Description
Support for HTML entities was requested in #10, and was mostly addressed in #50, but I think it's reasonable to want entities to be recognized inside of attribute values as well.
This is a trickier request because attribute_value
is currently a simple node that does not have any children and doesn't envision being broken up by tokens with special meanings. An entity is roughly equivalent to an escape_sequence
node in other tree-sitter parsers, but those parsers tend to represent a string's contents as a series of string_content
and escape_sequence
nodes.
So the most intuitive solution might be to introduce a string_content
node (or attribute_value_content
or something), and make it so that attribute_value
's children are some combination of string_content
and entity
nodes. By and large I think it wouldn't disrupt existing consumers of tree-sitter-html
.
<abbr title="American Telephone & Telegraph">AT&T</p>
(fragment
(element
(start_tag
(tag_name)
(attribute
(attribute_name)
(quoted_attribute_value
(attribute_value
(string_content)
(entity)
(string_content)))))
(text)
(entity)
(text)
(end_tag
(tag_name))))
The only exception I can think of is injections — since injection.include-children
is false
by default, anyone injecting into attribute_value
nodes would no longer see any content inside them until they change that setting.
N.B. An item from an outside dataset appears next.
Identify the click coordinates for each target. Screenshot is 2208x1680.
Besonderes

Another option would be to do something like what tree-sitter-javascript
does for template strings: make it so that attribute_value
can contain entity
nodes, but don't represent the non-entity text content of attribute_value
with any sort of node. In this scenario, injections into attribute_value
would at least still see all the non-entity content of the value when include-children
is false
. This might be more surprising behavior because it runs contrary to how we handle entities in tag contents (entity
nodes break up text
nodes), but maybe folks might feel it's less disruptive.